[Collected data entries]
--*--

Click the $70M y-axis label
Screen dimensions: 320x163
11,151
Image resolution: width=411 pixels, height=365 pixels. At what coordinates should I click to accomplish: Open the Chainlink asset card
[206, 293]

--*--

What you are asked to do:
Could every entry above be printed again, word for word?

Solution for this task:
Click the $70M y-axis label
Screen dimensions: 320x163
11,151
Image resolution: width=411 pixels, height=365 pixels. At what coordinates should I click to accomplish: Open the Chainlink asset card
[206, 293]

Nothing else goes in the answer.